┏━━
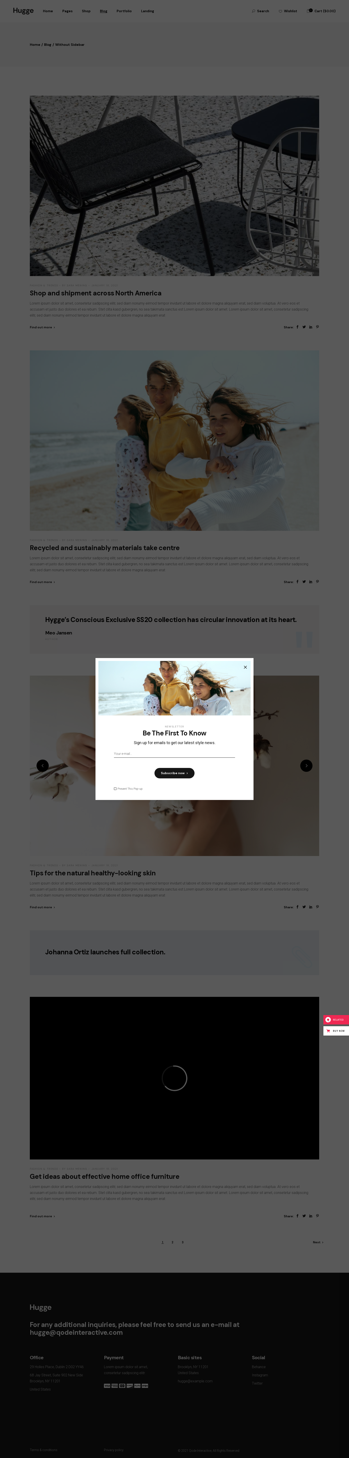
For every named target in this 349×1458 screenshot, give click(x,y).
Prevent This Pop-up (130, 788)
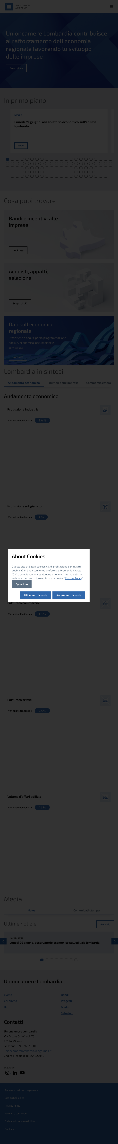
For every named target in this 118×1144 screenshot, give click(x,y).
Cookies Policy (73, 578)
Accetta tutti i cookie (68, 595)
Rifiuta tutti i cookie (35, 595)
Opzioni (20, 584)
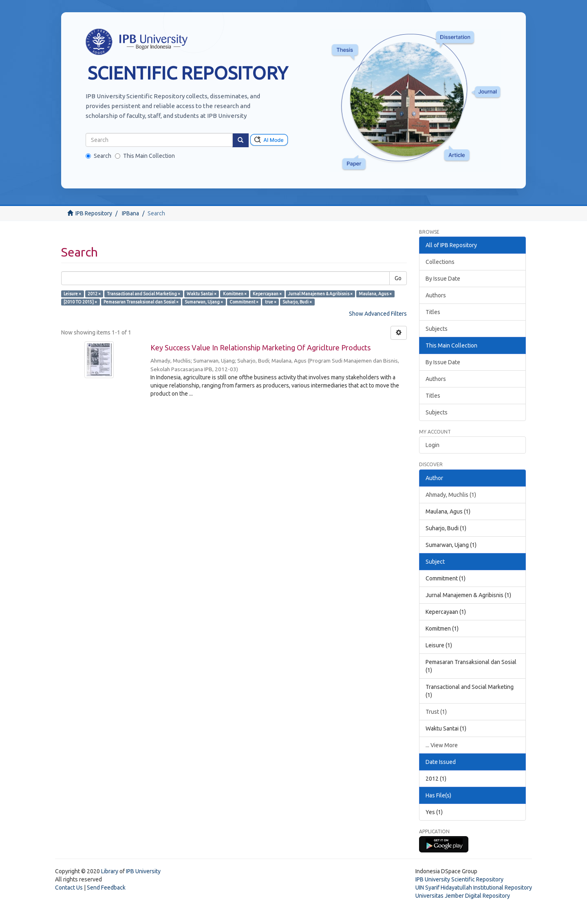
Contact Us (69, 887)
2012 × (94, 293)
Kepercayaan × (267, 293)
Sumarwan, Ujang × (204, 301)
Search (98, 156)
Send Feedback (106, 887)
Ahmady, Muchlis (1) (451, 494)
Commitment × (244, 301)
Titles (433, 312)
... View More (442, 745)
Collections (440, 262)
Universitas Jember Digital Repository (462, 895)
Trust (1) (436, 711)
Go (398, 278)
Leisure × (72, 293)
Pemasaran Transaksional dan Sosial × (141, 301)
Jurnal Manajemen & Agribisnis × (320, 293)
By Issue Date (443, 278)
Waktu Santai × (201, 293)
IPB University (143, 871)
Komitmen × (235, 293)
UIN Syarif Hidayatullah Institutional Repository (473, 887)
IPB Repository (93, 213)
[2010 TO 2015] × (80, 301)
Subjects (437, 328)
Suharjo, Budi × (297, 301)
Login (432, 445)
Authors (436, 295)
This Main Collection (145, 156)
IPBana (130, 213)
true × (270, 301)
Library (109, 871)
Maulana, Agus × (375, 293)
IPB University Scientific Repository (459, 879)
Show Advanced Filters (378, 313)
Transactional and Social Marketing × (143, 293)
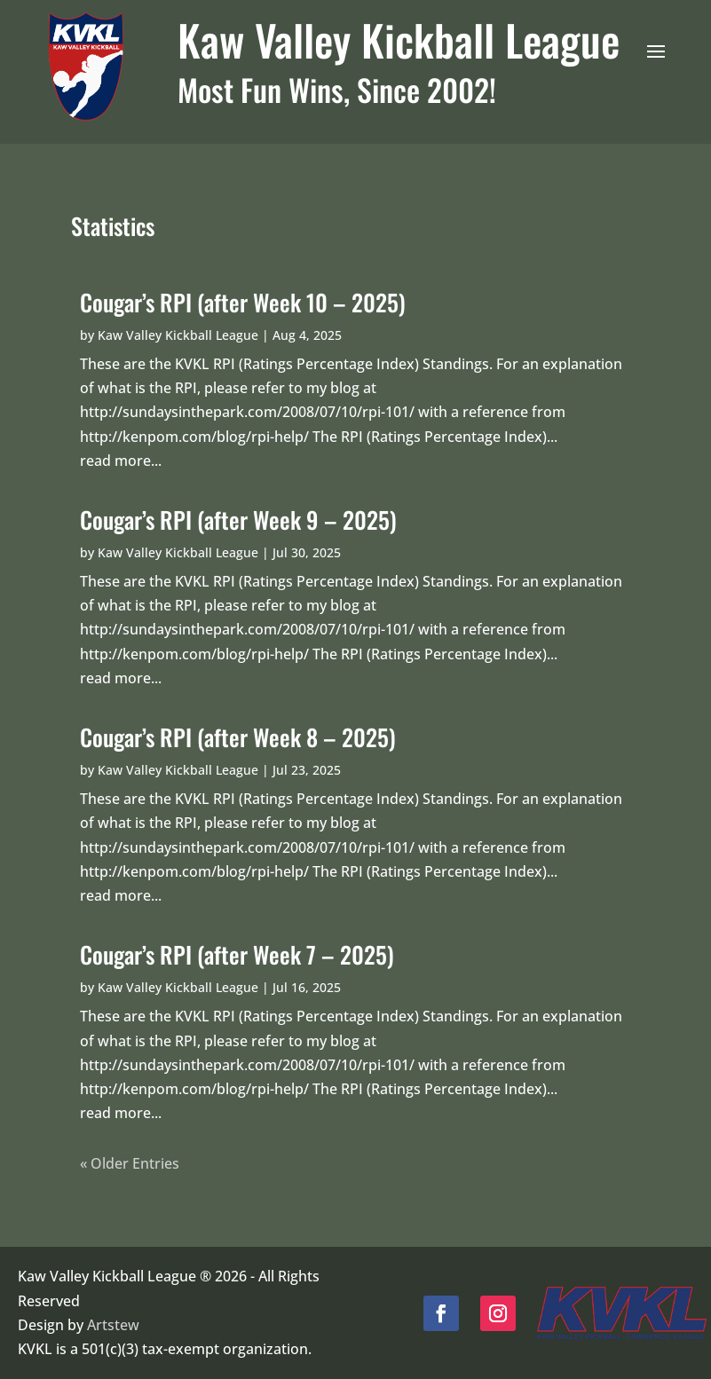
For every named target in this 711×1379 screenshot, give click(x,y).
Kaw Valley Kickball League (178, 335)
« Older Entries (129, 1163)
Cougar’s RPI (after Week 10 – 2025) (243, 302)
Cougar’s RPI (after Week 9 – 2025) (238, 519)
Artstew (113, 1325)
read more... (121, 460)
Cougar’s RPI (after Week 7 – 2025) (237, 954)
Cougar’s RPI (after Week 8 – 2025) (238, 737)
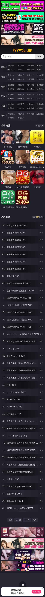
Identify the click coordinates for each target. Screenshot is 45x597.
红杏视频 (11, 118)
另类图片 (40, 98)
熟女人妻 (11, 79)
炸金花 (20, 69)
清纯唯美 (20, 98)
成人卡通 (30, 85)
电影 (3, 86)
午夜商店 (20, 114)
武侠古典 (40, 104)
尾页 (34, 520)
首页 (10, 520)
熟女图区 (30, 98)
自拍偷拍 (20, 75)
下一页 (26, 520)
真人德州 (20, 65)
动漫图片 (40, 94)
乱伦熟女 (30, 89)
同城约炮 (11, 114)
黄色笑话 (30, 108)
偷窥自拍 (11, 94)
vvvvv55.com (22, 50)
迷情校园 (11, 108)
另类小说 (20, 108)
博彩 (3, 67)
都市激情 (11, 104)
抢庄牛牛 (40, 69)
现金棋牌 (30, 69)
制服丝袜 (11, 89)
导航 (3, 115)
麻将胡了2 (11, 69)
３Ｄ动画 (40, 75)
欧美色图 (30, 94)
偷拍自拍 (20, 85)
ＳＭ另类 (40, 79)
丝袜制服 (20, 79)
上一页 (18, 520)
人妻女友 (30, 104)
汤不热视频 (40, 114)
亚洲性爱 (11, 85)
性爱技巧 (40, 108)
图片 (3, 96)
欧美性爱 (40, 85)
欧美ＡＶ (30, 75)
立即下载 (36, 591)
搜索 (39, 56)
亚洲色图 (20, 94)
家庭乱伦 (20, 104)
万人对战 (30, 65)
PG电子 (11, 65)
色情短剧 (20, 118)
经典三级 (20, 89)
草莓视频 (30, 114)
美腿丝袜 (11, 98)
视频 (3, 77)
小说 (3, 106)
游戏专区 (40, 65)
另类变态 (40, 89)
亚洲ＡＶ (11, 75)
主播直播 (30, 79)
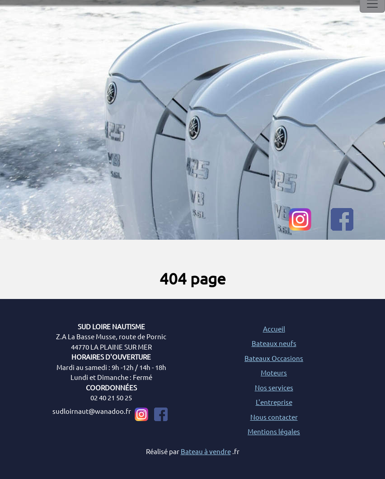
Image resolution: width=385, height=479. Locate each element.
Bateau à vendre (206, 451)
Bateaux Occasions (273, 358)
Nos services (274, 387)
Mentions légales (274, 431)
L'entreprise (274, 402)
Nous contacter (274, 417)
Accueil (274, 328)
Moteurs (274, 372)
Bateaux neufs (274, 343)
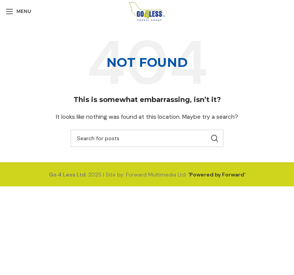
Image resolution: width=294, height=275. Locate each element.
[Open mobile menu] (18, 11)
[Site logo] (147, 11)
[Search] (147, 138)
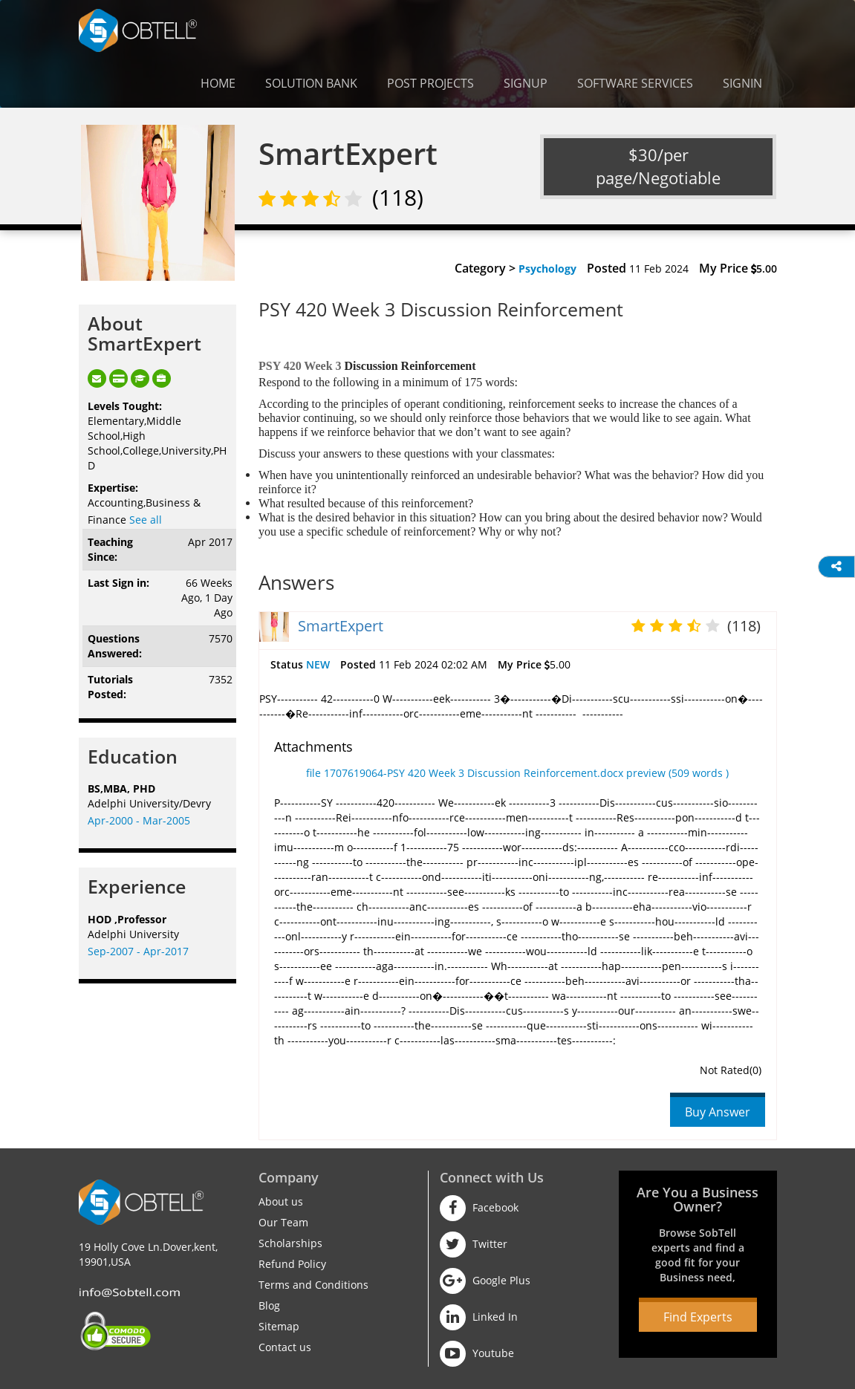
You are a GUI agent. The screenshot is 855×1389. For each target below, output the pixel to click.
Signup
┗━━
WHAT THE TASK ASKS:
Find each line above that contains the word "resolution" and copy those lines out.

FINISHED TASK:
Image resolution: width=385, height=479. Locate each element.
Image resolution: width=294, height=275. Locate each element.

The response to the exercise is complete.